• _EXTRACTED DATA_
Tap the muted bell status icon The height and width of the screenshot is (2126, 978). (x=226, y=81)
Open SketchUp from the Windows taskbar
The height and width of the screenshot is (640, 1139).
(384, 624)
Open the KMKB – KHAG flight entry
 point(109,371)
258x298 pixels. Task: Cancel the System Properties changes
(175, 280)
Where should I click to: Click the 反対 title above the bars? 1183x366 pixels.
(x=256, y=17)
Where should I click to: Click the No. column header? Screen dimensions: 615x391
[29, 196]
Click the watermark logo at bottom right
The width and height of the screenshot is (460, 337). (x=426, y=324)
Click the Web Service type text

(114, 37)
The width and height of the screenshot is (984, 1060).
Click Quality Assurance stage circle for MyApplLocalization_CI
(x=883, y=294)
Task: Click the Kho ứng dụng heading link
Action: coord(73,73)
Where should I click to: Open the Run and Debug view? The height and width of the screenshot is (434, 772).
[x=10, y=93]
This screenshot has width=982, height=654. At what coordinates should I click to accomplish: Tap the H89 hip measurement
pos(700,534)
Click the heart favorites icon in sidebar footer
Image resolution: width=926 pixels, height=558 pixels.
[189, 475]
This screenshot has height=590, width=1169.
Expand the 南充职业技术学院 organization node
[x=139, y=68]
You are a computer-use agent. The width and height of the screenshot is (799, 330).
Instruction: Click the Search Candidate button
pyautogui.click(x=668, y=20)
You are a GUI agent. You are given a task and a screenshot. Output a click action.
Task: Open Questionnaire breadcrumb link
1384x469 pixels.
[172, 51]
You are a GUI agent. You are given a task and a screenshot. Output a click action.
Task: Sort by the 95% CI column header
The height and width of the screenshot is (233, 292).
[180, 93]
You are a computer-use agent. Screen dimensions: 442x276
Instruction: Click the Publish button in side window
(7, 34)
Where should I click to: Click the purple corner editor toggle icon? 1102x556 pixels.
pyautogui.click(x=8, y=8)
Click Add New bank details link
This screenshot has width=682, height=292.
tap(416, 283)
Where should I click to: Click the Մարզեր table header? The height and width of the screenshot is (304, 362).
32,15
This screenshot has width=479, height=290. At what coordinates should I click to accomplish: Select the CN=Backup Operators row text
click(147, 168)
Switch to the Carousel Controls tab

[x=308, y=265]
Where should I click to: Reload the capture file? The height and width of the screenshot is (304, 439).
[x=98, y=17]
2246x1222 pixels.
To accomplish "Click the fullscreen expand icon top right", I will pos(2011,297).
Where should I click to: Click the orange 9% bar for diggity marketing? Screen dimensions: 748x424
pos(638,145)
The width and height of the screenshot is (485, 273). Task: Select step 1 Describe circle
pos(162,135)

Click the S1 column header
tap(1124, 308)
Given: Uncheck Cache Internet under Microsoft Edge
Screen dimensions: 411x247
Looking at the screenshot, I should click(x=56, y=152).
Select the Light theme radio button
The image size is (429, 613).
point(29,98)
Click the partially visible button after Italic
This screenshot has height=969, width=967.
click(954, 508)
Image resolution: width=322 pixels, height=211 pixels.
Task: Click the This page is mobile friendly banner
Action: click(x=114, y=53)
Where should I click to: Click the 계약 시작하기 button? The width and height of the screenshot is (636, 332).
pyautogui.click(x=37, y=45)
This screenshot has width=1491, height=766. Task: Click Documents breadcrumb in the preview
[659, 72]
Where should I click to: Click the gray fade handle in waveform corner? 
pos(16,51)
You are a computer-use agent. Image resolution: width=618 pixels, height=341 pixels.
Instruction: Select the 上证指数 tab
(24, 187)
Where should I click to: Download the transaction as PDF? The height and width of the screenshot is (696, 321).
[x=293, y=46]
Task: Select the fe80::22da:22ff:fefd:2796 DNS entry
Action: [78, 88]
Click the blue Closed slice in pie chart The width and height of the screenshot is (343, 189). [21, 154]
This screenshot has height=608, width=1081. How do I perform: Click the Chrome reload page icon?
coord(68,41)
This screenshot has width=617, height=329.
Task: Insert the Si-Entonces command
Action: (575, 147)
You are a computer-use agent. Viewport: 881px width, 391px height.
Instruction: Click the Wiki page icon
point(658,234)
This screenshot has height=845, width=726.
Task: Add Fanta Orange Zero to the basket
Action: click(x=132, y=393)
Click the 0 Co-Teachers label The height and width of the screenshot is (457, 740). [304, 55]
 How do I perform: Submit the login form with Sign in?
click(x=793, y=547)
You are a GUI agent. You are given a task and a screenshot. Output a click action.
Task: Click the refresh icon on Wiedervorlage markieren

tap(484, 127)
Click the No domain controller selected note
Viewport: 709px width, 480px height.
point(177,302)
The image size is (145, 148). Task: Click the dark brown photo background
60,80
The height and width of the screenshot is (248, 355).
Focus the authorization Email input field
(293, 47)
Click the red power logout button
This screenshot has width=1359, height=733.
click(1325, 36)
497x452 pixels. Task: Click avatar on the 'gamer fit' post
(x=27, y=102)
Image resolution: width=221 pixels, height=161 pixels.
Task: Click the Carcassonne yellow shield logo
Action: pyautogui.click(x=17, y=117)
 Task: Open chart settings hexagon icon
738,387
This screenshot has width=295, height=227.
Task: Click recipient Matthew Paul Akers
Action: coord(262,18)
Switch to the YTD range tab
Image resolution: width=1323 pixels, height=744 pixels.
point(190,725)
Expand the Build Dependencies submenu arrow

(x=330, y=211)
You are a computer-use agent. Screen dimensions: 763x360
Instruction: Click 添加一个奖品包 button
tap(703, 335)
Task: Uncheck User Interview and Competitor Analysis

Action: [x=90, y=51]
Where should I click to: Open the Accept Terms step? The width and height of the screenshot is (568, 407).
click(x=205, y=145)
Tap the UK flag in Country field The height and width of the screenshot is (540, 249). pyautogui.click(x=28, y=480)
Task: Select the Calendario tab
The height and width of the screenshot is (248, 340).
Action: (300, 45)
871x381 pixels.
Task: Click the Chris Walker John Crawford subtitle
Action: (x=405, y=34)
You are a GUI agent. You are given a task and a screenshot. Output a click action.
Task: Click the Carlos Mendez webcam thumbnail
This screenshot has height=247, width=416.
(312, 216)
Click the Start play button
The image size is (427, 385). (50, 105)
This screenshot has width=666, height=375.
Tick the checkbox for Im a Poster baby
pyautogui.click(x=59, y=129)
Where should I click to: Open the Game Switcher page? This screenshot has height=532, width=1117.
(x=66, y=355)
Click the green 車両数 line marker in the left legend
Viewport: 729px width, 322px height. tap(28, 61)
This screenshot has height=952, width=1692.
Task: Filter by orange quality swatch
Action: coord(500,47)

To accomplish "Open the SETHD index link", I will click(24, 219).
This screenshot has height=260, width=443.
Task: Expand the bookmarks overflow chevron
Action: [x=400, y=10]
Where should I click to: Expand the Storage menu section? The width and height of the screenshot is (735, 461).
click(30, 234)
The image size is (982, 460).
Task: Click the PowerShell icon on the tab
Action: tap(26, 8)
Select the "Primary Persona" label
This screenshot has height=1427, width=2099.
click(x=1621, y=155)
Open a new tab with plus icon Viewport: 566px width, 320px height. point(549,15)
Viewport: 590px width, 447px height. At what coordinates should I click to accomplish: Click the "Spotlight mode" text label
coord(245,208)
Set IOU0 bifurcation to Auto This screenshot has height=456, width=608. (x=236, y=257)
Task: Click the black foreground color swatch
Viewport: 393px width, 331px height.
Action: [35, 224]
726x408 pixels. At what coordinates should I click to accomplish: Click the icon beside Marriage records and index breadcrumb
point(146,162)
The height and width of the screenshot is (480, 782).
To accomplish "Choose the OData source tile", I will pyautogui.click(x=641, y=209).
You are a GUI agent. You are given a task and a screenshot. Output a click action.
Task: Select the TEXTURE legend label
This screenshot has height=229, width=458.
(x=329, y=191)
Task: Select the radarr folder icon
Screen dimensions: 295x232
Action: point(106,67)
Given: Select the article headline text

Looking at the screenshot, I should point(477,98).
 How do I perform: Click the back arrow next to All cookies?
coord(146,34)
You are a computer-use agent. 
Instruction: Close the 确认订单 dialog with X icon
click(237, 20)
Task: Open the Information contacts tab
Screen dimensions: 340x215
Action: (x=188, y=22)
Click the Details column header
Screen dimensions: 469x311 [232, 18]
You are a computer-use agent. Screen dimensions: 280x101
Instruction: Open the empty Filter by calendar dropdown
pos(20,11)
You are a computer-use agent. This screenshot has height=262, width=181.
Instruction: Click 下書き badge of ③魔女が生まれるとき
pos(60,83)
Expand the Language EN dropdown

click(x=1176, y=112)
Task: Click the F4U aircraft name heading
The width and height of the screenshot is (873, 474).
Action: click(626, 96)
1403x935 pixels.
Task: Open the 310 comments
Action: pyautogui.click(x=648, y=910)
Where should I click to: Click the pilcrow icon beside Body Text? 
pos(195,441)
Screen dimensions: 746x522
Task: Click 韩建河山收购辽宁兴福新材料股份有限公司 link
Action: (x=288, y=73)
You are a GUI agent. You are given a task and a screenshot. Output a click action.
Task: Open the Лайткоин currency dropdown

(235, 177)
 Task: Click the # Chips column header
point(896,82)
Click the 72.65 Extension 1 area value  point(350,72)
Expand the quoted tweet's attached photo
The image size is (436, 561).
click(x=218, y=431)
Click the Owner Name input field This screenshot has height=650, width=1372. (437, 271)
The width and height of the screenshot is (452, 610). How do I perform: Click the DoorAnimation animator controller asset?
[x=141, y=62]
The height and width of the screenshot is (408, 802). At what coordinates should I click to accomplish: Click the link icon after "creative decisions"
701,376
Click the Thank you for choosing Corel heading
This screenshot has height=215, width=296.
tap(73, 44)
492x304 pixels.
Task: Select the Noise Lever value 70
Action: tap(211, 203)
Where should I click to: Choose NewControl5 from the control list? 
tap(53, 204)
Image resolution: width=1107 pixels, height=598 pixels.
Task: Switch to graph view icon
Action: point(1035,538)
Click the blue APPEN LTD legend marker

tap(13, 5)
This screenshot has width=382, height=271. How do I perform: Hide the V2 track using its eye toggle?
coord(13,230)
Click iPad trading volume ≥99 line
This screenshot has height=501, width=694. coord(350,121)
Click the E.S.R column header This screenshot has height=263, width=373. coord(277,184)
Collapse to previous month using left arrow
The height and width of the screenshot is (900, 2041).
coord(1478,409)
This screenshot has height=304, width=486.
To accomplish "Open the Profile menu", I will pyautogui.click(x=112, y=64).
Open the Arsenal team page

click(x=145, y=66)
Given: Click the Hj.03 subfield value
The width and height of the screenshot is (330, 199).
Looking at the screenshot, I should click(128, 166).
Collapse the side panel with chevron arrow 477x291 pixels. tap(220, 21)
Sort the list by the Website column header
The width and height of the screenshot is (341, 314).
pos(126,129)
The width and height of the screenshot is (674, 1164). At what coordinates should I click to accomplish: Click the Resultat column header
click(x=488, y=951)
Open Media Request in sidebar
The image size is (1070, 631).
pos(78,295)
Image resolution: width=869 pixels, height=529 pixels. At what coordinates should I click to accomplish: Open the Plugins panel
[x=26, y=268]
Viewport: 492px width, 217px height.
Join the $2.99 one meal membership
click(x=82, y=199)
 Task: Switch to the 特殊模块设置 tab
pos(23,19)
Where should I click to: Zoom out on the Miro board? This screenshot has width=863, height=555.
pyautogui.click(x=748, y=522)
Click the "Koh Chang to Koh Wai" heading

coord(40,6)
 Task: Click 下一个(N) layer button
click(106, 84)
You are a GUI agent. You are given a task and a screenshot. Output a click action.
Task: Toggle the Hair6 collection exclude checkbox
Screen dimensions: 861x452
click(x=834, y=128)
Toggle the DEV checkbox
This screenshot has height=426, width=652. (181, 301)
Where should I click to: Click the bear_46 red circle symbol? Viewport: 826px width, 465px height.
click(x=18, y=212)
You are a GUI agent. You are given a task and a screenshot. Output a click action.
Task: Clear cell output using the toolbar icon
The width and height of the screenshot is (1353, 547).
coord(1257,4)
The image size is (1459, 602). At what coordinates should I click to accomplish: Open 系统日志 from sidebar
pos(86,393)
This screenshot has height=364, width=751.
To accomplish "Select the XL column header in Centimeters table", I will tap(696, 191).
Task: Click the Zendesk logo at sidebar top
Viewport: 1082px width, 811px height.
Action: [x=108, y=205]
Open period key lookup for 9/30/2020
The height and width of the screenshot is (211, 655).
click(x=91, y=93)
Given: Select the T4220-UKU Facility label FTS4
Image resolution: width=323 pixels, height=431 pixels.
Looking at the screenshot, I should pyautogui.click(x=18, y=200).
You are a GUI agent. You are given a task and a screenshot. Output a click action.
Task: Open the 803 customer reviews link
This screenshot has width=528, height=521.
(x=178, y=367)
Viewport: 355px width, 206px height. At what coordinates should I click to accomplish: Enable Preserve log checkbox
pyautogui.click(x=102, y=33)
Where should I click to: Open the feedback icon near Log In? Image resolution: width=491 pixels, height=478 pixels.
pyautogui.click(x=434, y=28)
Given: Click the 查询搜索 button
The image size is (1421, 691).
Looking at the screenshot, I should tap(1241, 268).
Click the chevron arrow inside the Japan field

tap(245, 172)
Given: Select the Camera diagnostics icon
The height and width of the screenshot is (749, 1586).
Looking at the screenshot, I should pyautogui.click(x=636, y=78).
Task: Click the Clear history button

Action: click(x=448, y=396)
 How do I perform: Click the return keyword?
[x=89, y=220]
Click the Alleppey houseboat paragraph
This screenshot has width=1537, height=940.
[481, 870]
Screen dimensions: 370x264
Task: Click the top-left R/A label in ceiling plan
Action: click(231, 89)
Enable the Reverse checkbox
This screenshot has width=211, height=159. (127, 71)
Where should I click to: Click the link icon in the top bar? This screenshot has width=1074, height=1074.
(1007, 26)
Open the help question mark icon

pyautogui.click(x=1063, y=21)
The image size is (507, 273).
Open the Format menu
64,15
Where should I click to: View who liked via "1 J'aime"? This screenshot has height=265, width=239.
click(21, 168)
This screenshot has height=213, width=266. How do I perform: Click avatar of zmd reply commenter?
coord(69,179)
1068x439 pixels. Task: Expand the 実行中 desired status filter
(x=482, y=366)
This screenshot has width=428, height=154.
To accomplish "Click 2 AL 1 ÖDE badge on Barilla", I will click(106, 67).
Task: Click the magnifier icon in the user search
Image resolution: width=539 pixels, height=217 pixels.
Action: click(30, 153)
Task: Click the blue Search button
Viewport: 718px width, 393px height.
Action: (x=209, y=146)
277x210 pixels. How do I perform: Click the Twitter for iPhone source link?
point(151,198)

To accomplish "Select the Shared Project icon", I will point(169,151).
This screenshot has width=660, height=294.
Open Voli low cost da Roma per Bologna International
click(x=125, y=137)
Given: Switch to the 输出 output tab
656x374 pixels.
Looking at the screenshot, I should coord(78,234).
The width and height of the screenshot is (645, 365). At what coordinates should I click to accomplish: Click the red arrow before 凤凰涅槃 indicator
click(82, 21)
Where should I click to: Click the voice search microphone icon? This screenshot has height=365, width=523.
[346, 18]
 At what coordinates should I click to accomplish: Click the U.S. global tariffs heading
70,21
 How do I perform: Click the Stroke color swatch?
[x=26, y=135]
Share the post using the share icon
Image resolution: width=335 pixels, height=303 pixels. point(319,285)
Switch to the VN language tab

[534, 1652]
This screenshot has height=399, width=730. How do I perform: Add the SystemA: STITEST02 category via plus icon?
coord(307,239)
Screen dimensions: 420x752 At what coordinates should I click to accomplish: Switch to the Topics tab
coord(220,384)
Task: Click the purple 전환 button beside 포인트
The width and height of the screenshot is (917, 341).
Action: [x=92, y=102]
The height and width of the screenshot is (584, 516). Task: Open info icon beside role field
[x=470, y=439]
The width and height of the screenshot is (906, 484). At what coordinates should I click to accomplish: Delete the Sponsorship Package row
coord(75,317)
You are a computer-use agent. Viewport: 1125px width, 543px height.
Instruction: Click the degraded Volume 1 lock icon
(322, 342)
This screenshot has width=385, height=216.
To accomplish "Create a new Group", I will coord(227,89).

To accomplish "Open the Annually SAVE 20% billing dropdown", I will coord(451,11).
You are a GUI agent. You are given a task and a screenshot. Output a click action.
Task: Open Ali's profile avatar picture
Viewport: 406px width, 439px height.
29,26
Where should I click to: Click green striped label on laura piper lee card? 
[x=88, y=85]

• _WORK REQUIRED_
The listing above holds a line with "The height and width of the screenshot is (480, 782)." and a line with "Expand the quoted tweet's attached photo". Print the stretch from the first through the second, exactly and alone.

• _RESULT OF THE EXERCISE_
The height and width of the screenshot is (480, 782).
To accomplish "Choose the OData source tile", I will pyautogui.click(x=641, y=209).
You are a GUI agent. You are given a task and a screenshot. Output a click action.
Task: Select the TEXTURE legend label
This screenshot has height=229, width=458.
(x=329, y=191)
Task: Select the radarr folder icon
Screen dimensions: 295x232
Action: point(106,67)
Given: Select the article headline text

Looking at the screenshot, I should point(477,98).
 How do I perform: Click the back arrow next to All cookies?
coord(146,34)
You are a computer-use agent. 
Instruction: Close the 确认订单 dialog with X icon
click(237, 20)
Task: Open the Information contacts tab
Screen dimensions: 340x215
Action: (x=188, y=22)
Click the Details column header
Screen dimensions: 469x311 [232, 18]
You are a computer-use agent. Screen dimensions: 280x101
Instruction: Open the empty Filter by calendar dropdown
pos(20,11)
You are a computer-use agent. This screenshot has height=262, width=181.
Instruction: Click 下書き badge of ③魔女が生まれるとき
pos(60,83)
Expand the Language EN dropdown

click(x=1176, y=112)
Task: Click the F4U aircraft name heading
The width and height of the screenshot is (873, 474).
Action: click(626, 96)
1403x935 pixels.
Task: Open the 310 comments
Action: pyautogui.click(x=648, y=910)
Where should I click to: Click the pilcrow icon beside Body Text? 
pos(195,441)
Screen dimensions: 746x522
Task: Click 韩建河山收购辽宁兴福新材料股份有限公司 link
Action: (x=288, y=73)
You are a GUI agent. You are given a task and a screenshot. Output a click action.
Task: Open the Лайткоин currency dropdown

(235, 177)
 Task: Click the # Chips column header
point(896,82)
Click the 72.65 Extension 1 area value  point(350,72)
Expand the quoted tweet's attached photo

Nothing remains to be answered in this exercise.